** BEGIN Task data **

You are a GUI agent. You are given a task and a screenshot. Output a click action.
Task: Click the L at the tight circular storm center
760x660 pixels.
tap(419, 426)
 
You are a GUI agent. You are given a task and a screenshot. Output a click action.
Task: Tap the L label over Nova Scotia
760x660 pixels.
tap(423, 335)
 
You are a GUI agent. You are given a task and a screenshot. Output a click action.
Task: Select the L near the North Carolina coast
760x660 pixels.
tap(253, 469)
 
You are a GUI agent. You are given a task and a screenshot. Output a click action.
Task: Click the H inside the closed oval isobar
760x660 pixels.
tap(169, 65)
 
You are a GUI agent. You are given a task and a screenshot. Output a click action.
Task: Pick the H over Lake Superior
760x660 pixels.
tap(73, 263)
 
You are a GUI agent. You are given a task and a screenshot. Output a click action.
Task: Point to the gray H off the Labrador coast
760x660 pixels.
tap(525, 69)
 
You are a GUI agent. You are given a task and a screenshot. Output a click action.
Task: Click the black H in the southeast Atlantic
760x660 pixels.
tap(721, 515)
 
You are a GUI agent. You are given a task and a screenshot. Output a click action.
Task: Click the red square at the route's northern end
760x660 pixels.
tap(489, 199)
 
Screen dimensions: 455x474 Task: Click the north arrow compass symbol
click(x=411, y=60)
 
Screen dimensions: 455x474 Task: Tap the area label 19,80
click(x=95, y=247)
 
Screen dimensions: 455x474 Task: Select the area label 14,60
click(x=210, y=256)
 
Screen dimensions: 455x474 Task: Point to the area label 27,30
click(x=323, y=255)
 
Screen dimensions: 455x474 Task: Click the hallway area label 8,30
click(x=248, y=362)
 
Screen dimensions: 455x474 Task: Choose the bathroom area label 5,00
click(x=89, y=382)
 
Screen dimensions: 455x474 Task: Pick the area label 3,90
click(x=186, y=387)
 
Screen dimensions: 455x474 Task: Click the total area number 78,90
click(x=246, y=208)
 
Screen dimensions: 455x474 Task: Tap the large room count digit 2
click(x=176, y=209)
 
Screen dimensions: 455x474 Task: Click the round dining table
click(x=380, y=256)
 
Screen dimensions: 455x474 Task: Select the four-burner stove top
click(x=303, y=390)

** END Task data **

Could you render every line of the rows above as a numbered list, leaving out the blank lines?

Expected answer >>
1. You are a GUI agent. You are given a task and a screenshot. Output a click action.
2. Task: Click the L at the tight circular storm center
3. 760x660 pixels.
4. tap(419, 426)
5. You are a GUI agent. You are given a task and a screenshot. Output a click action.
6. Task: Tap the L label over Nova Scotia
7. 760x660 pixels.
8. tap(423, 335)
9. You are a GUI agent. You are given a task and a screenshot. Output a click action.
10. Task: Select the L near the North Carolina coast
11. 760x660 pixels.
12. tap(253, 469)
13. You are a GUI agent. You are given a task and a screenshot. Output a click action.
14. Task: Click the H inside the closed oval isobar
15. 760x660 pixels.
16. tap(169, 65)
17. You are a GUI agent. You are given a task and a screenshot. Output a click action.
18. Task: Pick the H over Lake Superior
19. 760x660 pixels.
20. tap(73, 263)
21. You are a GUI agent. You are given a task and a screenshot. Output a click action.
22. Task: Point to the gray H off the Labrador coast
23. 760x660 pixels.
24. tap(525, 69)
25. You are a GUI agent. You are given a task and a screenshot. Output a click action.
26. Task: Click the black H in the southeast Atlantic
27. 760x660 pixels.
28. tap(721, 515)
29. You are a GUI agent. You are given a task and a screenshot. Output a click action.
30. Task: Click the red square at the route's northern end
31. 760x660 pixels.
32. tap(489, 199)
33. Screen dimensions: 455x474 Task: Click the north arrow compass symbol
34. click(x=411, y=60)
35. Screen dimensions: 455x474 Task: Tap the area label 19,80
36. click(x=95, y=247)
37. Screen dimensions: 455x474 Task: Select the area label 14,60
38. click(x=210, y=256)
39. Screen dimensions: 455x474 Task: Point to the area label 27,30
40. click(x=323, y=255)
41. Screen dimensions: 455x474 Task: Click the hallway area label 8,30
42. click(x=248, y=362)
43. Screen dimensions: 455x474 Task: Choose the bathroom area label 5,00
44. click(x=89, y=382)
45. Screen dimensions: 455x474 Task: Pick the area label 3,90
46. click(x=186, y=387)
47. Screen dimensions: 455x474 Task: Click the total area number 78,90
48. click(x=246, y=208)
49. Screen dimensions: 455x474 Task: Tap the large room count digit 2
50. click(x=176, y=209)
51. Screen dimensions: 455x474 Task: Click the round dining table
52. click(x=380, y=256)
53. Screen dimensions: 455x474 Task: Select the four-burner stove top
54. click(x=303, y=390)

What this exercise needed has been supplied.